Alternatively, if the logger isn't component-specific, but module-specific, you could make a factory for the hook, and initialize it once at the top of your module:

const makeUseLogger = (name: string) => () => {
  return logManager.getLogger(name)
}

// in your module

const useLogger = makeUseLogger('Module name')

const Login: React.FC<Props> = () => {
  const log = useLogger()
  // ...
}

As an extension of this, if the logger itself doesn't actually need to be a hook (doesn't use other hooks or need props etc.), just make a logger for your module at the top level directly:

const log = logManager.getLogger('Module name')

const Login: React.FC<Props> = () => {
  log.info('hello')
}

Additionally, if you don't mind your project's directory structure leaking into a production build, you can use a webpack trick:

// webpack.config.js
module.exports = {
  // ...
  node: {
    __filename: true
  }
}

and then

const log = logManager.getLogger(__filename)

In a file whose path is /home/user/project/src/components/Login.ts, and the webpack context is /home/user/project, the __filename variable will resolve to be src/components/Login.ts.

Although, this will probably require you to create a typedef e.g. globals.d.ts where you declare the __filename global for Typescript:

declare global {
  __filename: string;
}

Note: this will not work if your build target is umd.

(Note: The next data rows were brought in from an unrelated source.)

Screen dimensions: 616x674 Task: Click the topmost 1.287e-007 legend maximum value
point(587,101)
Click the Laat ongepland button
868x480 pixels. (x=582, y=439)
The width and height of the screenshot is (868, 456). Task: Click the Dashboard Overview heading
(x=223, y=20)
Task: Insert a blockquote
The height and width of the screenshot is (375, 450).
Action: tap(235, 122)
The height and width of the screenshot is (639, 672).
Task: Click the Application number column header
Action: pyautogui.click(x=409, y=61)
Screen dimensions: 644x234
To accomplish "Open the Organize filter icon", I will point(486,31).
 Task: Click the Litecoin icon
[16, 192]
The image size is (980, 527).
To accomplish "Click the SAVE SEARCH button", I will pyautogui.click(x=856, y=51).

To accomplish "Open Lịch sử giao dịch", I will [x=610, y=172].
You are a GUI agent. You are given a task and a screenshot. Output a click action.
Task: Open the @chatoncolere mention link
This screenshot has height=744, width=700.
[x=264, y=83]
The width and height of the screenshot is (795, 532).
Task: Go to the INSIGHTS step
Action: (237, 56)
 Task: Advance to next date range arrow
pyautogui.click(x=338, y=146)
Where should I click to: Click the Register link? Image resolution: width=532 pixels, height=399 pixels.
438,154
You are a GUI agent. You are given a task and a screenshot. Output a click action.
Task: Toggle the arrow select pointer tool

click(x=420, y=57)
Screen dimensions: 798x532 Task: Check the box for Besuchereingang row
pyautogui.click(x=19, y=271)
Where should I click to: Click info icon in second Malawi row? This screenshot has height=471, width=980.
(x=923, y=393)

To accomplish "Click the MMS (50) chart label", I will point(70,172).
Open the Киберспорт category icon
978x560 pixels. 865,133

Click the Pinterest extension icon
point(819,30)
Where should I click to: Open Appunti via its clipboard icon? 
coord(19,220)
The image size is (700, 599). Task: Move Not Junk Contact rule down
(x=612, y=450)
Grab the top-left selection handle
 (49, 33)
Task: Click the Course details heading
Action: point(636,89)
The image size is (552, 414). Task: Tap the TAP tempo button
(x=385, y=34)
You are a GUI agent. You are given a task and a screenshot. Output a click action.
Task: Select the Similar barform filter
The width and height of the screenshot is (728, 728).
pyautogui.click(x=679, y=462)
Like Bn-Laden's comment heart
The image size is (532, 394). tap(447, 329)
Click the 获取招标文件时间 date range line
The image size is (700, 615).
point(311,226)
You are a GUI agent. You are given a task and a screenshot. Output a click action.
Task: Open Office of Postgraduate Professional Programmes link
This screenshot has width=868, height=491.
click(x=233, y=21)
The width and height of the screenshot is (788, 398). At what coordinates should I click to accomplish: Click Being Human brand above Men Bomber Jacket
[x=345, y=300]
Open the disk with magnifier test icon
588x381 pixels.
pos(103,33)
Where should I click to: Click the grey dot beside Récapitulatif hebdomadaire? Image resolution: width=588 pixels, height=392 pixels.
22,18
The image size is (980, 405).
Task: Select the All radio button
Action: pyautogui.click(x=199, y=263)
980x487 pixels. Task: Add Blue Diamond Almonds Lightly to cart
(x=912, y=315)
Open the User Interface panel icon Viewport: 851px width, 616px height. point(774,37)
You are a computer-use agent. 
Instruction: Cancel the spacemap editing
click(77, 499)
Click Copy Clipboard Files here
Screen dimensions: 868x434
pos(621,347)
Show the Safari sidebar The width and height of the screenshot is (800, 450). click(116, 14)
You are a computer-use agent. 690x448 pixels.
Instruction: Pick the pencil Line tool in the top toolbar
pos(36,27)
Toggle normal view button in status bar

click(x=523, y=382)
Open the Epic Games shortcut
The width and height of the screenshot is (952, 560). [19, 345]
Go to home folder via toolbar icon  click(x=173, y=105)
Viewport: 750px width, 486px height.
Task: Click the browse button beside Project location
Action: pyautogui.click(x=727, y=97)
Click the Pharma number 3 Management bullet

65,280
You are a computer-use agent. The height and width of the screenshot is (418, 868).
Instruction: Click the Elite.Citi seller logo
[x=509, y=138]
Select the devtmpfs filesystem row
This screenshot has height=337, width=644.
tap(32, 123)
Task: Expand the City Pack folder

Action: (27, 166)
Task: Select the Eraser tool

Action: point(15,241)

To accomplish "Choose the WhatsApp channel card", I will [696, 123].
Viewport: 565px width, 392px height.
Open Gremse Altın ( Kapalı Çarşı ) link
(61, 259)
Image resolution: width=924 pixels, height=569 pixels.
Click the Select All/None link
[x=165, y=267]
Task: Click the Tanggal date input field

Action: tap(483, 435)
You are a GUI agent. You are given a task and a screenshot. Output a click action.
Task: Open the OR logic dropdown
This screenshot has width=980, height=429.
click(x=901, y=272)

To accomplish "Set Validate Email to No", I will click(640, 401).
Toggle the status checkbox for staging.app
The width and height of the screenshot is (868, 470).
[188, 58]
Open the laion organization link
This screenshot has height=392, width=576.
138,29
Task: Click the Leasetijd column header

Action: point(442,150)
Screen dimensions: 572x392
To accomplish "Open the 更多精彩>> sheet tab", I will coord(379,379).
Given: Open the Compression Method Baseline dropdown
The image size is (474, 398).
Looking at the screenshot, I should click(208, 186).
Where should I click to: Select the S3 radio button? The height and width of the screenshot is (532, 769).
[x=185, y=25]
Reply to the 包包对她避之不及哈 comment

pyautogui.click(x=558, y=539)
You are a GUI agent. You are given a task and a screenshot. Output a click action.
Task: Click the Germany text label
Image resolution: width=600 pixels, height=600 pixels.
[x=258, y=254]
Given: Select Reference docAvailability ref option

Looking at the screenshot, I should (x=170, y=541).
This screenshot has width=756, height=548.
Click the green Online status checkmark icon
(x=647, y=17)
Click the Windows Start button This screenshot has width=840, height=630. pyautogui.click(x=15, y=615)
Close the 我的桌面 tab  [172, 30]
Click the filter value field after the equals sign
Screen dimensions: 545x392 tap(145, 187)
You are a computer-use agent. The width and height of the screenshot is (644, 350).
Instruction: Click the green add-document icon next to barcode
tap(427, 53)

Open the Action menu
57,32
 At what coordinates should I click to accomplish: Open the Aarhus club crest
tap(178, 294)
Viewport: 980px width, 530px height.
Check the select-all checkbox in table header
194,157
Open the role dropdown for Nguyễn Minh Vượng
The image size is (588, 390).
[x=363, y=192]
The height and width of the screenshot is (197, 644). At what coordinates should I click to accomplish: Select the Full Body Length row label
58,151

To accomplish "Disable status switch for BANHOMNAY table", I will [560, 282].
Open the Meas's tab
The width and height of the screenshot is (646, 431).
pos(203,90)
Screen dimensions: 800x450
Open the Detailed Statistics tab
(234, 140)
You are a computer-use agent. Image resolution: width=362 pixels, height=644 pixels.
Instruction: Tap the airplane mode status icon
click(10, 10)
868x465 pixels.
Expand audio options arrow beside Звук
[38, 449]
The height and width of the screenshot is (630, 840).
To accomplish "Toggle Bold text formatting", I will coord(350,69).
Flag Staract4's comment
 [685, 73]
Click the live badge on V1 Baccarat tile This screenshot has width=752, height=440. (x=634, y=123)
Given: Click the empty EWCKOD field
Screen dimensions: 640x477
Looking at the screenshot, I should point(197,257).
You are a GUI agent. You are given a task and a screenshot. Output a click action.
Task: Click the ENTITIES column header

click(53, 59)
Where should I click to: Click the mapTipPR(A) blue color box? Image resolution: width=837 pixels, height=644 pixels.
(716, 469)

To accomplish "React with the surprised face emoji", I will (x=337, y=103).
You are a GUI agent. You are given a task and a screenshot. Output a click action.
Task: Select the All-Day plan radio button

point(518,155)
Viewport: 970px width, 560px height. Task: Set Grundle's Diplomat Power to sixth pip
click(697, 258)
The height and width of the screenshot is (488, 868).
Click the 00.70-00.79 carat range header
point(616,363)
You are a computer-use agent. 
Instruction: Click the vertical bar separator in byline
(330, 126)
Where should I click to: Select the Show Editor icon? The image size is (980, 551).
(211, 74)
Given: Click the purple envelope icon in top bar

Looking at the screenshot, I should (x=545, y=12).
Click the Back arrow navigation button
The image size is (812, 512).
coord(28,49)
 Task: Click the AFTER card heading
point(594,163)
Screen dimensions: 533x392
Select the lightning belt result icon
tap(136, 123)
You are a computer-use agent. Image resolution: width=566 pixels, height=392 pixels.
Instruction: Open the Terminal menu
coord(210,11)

As a side-note, technically, if you for some reason don't want to pass any args to useLogging, you could use the deprecated Function.caller property, e.g.

function useLogging() {
  const caller = (useLogging.caller as React.ComponentType<any>);
  const name = caller.displayName || caller.name;
  console.log(name);
  return logManager.getLogger(name);
}

const Login: React.FC<Props> = () => {
   const log = useLogging()
   // ...
}

However, that property is deprecated so you'll have to clean that up sooner or later, so don't do that in production code.